Biarritz will now meet Toulouse in the third all-French final at the Stade de France on May 22 after the three-time winners defeated reigning champions Leinster 26-16 on Saturday to reach their sixth European Cup trophy match.


Toulouse were the inaugural champions in 1996 since when they have added two crowns – in 2003 and 2005 – while they lost the 2004 and 2008 finals to Wasps and Munster respectively.

Munster coach Tony McGahan was disconsolate after the loss.

“It’s difficult to put into words what we feel after a second consecutive semi-final defeat,” he conceded.

“Biarritz played very cleverly in the second half. Their set-piece was excellent and they kicked to the corners very well.

They put us under a tremendous amount of pressure and shut up shop.
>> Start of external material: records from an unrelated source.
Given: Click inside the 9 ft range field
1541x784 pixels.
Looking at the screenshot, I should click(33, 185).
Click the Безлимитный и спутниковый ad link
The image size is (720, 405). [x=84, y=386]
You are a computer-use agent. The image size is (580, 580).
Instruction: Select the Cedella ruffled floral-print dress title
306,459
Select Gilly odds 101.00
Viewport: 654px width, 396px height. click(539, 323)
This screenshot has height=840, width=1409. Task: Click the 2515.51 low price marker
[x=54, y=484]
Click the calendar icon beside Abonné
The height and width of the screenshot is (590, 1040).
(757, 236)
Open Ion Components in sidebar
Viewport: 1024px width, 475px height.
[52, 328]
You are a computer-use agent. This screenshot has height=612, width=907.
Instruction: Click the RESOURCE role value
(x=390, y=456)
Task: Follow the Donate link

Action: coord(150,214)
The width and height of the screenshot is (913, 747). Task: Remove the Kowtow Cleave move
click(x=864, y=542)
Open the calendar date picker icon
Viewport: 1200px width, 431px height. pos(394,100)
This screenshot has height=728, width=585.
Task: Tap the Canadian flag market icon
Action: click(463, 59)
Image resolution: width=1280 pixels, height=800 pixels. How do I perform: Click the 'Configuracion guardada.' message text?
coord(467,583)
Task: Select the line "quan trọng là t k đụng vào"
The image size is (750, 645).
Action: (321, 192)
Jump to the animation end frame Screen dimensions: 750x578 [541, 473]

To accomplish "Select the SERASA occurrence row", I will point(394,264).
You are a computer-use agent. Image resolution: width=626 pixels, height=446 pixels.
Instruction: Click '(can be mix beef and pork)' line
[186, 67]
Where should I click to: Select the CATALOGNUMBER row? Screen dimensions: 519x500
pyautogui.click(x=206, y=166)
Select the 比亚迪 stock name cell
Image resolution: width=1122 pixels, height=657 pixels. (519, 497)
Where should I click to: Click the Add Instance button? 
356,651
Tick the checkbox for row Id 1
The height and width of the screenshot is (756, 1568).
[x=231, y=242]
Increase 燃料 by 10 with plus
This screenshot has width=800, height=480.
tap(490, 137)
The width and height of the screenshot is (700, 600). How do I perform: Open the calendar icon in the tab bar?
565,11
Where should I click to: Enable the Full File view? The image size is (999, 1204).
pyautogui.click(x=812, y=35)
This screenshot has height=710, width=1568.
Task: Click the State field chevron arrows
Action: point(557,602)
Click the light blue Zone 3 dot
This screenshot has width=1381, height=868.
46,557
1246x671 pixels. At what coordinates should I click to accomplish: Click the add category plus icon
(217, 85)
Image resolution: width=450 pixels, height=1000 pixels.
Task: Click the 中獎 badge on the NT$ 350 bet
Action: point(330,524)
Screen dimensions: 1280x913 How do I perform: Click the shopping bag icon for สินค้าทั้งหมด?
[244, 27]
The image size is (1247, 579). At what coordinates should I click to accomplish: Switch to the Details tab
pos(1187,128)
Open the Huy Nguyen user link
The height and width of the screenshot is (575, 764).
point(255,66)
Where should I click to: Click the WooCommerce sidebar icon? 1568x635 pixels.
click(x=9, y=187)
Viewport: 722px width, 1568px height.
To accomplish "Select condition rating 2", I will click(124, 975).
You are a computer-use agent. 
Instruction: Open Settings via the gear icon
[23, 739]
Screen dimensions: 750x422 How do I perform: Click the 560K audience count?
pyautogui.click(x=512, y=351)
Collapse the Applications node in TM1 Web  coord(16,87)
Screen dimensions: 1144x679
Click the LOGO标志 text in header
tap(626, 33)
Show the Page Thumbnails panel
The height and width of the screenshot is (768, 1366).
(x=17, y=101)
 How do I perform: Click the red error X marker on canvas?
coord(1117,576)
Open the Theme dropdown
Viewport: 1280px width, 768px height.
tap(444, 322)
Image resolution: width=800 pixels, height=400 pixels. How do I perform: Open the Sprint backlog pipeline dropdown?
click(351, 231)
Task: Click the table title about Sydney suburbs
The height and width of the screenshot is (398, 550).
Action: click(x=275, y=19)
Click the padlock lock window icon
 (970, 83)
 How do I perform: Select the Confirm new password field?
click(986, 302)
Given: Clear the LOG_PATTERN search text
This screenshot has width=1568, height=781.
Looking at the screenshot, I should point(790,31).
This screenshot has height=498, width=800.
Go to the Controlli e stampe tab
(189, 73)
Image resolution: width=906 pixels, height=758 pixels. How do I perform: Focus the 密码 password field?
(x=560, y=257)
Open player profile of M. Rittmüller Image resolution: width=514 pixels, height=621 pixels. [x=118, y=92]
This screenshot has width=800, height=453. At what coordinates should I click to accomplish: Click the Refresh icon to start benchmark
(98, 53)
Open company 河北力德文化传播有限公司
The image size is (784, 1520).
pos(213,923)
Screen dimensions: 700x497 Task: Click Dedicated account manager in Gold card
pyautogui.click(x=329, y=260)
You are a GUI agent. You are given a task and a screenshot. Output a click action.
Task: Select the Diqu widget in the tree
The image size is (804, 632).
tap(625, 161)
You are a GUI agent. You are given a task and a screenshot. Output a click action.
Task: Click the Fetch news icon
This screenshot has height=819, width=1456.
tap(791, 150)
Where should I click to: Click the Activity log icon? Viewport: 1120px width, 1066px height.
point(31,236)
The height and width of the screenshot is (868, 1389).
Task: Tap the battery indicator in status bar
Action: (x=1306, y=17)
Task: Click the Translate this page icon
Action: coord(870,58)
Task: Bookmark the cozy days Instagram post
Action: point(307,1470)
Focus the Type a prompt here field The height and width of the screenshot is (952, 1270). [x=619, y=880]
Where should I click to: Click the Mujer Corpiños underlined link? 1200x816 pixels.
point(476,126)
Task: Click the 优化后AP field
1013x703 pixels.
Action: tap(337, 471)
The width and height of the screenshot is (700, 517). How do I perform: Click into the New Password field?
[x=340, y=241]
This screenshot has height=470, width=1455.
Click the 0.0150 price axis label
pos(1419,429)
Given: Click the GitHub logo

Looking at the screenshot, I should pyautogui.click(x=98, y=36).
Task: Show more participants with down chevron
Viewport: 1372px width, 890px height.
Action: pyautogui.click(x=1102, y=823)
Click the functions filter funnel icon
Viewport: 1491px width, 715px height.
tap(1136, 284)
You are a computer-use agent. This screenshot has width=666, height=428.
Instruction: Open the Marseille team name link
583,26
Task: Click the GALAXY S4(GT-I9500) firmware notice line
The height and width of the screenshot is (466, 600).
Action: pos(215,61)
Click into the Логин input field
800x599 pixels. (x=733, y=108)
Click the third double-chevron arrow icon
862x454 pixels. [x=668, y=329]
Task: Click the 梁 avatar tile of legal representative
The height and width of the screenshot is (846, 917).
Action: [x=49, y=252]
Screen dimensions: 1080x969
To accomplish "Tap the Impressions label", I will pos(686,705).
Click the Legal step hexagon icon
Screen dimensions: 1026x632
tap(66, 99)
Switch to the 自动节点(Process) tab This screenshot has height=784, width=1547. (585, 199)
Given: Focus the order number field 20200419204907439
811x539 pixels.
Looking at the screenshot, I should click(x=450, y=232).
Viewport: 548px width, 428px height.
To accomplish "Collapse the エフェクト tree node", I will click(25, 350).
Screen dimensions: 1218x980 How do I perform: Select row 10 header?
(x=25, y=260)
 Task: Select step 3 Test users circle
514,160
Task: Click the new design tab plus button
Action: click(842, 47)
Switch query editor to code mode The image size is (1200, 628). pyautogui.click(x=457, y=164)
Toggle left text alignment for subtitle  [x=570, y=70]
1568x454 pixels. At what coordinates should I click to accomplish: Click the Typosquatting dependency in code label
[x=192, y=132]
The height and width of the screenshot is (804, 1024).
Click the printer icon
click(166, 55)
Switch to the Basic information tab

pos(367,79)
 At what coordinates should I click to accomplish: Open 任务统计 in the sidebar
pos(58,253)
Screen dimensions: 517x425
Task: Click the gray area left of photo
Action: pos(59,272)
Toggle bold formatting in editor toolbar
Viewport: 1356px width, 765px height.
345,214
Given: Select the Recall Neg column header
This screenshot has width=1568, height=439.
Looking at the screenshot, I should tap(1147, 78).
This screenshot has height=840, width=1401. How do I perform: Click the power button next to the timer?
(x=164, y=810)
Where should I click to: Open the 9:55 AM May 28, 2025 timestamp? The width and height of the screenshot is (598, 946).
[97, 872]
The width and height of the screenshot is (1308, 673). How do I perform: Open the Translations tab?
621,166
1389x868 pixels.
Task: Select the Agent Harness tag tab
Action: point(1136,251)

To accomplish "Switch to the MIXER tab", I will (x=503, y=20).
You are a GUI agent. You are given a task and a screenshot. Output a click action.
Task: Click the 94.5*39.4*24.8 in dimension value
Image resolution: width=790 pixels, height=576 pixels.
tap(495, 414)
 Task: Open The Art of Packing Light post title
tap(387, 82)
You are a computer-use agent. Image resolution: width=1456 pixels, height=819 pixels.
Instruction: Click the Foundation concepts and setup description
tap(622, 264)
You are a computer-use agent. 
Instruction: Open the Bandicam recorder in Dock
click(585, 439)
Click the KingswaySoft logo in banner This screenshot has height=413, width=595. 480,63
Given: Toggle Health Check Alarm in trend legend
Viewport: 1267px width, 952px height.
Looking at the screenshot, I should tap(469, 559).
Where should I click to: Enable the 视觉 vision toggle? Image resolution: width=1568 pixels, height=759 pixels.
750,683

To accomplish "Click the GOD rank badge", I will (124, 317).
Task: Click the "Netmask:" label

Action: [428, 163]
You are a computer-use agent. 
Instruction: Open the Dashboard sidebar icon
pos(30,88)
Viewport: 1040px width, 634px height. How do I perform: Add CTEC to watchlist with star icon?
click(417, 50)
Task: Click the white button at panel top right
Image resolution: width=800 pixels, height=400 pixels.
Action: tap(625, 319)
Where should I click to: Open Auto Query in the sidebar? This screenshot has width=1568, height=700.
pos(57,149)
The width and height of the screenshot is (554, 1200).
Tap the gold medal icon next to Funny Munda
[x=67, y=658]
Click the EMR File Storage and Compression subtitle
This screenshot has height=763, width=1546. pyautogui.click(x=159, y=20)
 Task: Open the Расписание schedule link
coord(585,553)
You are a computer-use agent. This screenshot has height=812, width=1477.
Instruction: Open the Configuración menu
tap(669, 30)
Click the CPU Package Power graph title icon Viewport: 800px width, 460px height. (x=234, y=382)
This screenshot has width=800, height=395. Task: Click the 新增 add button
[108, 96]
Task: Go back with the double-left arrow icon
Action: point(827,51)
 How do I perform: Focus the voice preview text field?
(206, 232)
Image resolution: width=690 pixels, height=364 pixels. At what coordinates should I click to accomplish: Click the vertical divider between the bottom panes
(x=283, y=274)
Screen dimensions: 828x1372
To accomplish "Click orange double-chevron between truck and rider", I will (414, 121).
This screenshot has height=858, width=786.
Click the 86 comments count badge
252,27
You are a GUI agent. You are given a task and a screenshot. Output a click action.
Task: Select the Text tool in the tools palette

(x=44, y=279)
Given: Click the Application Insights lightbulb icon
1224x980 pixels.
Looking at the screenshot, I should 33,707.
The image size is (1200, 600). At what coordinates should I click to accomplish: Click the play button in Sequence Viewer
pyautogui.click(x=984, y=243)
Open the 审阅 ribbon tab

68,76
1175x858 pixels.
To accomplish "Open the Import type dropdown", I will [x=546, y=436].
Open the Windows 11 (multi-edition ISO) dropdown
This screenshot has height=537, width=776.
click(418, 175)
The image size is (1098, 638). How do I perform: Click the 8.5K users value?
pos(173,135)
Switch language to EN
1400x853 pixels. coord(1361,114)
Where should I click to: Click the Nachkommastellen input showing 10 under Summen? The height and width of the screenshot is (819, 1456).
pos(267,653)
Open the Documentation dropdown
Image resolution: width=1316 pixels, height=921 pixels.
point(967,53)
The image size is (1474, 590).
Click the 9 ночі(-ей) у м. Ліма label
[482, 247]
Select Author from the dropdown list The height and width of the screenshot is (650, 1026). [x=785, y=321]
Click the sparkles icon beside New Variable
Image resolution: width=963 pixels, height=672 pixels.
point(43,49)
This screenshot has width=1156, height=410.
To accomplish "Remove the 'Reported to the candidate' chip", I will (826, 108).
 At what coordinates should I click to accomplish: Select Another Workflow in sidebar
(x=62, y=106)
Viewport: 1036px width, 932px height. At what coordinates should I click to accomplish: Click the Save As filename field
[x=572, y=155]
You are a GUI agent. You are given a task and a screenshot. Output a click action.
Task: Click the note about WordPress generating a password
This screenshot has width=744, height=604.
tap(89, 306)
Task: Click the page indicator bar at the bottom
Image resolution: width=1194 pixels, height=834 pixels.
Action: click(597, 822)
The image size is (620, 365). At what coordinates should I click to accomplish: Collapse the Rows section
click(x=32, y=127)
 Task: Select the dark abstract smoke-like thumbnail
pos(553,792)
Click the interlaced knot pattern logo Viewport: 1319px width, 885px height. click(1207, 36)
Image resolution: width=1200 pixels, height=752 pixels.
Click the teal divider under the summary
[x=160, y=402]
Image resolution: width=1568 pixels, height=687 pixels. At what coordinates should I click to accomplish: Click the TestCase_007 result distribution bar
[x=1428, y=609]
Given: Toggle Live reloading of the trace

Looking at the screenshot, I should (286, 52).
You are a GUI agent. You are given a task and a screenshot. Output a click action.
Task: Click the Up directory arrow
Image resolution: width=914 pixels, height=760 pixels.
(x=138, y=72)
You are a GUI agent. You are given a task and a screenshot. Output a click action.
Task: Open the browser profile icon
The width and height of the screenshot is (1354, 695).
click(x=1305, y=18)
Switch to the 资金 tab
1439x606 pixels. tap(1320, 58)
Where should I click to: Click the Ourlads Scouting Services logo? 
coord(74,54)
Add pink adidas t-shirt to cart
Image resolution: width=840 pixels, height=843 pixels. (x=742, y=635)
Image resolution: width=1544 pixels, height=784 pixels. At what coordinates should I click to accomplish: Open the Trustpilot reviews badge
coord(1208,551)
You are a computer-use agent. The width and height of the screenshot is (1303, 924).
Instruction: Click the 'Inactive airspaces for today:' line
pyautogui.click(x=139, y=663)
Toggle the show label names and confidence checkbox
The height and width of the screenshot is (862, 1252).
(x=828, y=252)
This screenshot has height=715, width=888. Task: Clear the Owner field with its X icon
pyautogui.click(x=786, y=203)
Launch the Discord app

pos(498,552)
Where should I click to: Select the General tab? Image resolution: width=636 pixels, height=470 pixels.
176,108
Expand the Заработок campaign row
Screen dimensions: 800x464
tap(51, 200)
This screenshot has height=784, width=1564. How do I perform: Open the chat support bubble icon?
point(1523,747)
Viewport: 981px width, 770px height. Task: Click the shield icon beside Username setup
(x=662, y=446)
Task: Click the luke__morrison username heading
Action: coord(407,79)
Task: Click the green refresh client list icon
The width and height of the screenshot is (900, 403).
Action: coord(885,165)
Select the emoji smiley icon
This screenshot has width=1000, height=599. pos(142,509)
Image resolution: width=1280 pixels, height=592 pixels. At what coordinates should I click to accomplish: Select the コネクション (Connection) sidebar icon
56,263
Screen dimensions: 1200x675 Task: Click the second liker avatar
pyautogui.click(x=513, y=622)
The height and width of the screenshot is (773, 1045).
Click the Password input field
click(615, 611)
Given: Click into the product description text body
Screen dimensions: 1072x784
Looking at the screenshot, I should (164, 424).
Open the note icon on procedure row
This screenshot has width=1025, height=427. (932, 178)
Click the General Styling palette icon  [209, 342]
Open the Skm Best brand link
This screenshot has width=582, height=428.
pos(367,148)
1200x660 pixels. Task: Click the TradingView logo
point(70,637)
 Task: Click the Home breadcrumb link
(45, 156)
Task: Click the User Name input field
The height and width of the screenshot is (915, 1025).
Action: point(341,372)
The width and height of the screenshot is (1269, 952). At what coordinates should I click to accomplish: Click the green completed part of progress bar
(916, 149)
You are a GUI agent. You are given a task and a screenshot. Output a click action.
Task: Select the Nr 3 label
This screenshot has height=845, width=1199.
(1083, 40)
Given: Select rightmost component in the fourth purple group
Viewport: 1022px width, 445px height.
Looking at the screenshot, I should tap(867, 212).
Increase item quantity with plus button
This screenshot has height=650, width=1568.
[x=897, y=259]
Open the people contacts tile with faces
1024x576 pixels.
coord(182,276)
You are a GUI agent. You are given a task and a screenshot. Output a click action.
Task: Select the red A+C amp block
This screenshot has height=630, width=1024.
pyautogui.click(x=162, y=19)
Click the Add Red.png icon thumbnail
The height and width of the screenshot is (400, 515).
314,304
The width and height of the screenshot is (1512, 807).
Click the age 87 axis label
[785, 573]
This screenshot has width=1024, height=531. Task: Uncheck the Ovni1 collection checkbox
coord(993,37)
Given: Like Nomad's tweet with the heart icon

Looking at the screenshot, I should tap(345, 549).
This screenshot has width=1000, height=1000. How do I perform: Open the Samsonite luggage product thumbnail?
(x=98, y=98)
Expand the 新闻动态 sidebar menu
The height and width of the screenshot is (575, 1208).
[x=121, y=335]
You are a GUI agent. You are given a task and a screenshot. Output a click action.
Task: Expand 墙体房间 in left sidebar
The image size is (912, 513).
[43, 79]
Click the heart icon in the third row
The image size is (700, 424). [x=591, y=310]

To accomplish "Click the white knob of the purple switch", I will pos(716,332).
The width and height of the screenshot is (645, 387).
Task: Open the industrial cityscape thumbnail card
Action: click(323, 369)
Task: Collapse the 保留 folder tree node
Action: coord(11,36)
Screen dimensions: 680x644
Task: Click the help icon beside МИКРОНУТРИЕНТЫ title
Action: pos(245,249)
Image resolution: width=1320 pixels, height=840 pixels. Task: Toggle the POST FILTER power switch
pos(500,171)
“We tried to defend our way back into their half which didn’t give us any platform whatsoever.

Biarritz, for whom Imanol Harinodoquy played with a mask to protect a broken nose, were strongly favoured to get past the Irish.

But until Yachvili was allowed opportunity to find his range, it was Munster who were quickest out of the blocks against a side who missed out on a top six finish in the French Top 14.

Irish centre Keith Earls went over on 28 minutes, set up by lock Donncha O’Callaghan and a David Wallace final pass, and Ronan O’Gara converted for a 7-0 lead and the game’s only try.

But a Yachvili penalty deficit reduced the arrears moments before the interval after Biarritz piled the pressure on the visitors’ scrum with prop John Hayes penalised.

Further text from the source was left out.